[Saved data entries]
· · · · ·

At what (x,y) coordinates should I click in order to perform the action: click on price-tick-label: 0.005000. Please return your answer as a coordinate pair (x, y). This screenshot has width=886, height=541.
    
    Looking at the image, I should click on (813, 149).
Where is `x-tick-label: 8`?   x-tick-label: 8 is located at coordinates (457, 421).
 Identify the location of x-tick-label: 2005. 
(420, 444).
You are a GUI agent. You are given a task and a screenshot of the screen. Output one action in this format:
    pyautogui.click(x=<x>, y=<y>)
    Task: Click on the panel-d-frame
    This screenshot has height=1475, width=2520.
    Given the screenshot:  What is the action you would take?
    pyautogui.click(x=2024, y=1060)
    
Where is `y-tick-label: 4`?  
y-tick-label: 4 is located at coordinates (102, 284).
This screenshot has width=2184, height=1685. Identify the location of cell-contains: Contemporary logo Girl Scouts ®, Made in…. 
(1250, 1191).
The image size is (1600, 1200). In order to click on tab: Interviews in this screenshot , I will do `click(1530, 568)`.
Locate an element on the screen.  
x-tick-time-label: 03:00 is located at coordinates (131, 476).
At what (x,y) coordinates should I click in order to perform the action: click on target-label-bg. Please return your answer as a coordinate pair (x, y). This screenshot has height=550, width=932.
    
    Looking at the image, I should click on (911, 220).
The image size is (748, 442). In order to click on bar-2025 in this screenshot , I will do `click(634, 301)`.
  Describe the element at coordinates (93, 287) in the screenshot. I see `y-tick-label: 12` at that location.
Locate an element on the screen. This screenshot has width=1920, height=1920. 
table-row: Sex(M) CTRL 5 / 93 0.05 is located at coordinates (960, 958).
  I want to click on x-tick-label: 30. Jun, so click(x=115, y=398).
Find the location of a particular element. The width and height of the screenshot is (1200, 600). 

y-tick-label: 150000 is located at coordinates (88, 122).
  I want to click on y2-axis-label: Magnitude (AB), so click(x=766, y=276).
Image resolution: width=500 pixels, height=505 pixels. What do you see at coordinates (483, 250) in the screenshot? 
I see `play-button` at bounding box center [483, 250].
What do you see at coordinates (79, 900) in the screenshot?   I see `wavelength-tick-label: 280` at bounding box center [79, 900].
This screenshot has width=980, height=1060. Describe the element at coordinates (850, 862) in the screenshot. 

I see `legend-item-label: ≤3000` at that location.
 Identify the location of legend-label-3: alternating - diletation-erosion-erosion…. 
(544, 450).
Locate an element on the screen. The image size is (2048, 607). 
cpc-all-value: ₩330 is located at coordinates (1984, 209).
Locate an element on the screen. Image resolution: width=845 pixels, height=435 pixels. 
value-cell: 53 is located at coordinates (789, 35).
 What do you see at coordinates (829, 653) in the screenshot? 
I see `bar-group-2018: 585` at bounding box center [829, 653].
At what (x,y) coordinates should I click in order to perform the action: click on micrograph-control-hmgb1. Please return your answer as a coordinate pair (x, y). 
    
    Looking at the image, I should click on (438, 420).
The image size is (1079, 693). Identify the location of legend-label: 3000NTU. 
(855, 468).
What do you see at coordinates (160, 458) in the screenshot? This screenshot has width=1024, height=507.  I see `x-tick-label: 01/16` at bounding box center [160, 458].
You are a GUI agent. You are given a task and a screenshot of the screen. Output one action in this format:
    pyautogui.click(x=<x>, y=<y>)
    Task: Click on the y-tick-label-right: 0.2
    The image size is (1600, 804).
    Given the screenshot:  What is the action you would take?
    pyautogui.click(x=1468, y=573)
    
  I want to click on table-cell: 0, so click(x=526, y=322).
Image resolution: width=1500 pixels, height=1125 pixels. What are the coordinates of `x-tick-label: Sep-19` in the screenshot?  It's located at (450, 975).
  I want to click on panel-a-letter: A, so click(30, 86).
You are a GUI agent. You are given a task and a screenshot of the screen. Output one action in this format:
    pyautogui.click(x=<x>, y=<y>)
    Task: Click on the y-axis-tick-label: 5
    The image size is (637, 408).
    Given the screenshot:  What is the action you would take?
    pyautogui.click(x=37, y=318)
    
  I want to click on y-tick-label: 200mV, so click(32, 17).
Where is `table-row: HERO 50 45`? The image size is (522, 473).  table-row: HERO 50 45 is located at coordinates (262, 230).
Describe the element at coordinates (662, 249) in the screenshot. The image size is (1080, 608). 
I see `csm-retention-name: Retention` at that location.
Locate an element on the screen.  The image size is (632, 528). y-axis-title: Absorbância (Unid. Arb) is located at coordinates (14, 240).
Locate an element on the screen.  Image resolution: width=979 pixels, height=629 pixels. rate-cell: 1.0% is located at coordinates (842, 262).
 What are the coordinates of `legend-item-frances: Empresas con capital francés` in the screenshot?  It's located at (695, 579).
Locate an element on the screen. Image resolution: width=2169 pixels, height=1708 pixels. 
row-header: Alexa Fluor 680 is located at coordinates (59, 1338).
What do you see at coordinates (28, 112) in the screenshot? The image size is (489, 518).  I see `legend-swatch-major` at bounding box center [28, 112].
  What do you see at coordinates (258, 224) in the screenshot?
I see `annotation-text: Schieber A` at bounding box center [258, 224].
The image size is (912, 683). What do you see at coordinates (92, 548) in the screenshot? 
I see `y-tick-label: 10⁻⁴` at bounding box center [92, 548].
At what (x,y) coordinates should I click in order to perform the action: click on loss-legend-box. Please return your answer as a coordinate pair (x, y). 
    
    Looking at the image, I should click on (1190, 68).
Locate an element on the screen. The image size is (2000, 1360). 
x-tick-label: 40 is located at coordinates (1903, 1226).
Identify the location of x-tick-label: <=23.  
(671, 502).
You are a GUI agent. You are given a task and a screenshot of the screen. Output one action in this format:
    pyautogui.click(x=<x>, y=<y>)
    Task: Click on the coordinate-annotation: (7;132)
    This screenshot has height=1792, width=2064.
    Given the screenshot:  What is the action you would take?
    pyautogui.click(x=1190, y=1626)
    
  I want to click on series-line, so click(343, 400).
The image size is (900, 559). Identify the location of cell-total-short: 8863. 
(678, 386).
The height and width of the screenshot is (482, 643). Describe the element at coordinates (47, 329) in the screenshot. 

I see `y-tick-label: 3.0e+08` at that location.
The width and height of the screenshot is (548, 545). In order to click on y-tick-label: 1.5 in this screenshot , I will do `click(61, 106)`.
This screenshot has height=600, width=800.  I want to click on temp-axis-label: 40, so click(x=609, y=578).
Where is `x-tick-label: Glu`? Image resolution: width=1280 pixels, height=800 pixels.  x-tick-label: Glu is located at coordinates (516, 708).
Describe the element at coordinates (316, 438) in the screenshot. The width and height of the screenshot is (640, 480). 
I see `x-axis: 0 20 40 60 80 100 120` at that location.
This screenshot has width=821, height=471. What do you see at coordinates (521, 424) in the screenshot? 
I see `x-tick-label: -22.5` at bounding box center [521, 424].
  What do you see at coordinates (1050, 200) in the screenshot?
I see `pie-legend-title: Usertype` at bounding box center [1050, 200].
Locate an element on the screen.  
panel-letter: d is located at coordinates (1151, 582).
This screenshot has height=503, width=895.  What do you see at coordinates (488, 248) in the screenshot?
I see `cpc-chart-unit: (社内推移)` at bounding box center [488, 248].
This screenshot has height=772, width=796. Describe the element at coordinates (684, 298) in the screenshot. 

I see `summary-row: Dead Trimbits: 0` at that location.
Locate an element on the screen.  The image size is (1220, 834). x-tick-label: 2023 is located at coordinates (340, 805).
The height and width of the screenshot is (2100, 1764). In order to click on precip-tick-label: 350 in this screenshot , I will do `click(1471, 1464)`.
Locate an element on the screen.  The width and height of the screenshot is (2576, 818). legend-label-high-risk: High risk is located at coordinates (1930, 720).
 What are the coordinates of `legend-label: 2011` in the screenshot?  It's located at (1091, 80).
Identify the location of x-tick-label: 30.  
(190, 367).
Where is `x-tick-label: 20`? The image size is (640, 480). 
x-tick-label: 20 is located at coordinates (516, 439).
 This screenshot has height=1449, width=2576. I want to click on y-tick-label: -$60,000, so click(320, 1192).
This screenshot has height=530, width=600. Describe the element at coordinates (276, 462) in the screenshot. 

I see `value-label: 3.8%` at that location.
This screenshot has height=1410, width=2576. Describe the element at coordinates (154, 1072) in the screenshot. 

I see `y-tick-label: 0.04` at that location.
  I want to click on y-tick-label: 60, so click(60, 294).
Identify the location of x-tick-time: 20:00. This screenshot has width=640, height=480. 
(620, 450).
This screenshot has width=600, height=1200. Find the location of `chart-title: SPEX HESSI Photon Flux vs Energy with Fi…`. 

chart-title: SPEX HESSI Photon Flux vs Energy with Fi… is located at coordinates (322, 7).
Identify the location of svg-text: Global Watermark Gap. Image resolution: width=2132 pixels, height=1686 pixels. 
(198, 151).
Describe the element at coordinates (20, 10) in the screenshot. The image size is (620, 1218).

· · · · ·

§ Your assignment:
Please locate every line in the data above that contains the word "table", treating uppercase and lowercase as different, and copy each of those lines.

§ Response for this exercise:
table-row: Sex(M) CTRL 5 / 93 0.05 is located at coordinates (960, 958).
  I want to click on table-cell: 0, so click(x=526, y=322).
Where is `table-row: HERO 50 45`? The image size is (522, 473).  table-row: HERO 50 45 is located at coordinates (262, 230).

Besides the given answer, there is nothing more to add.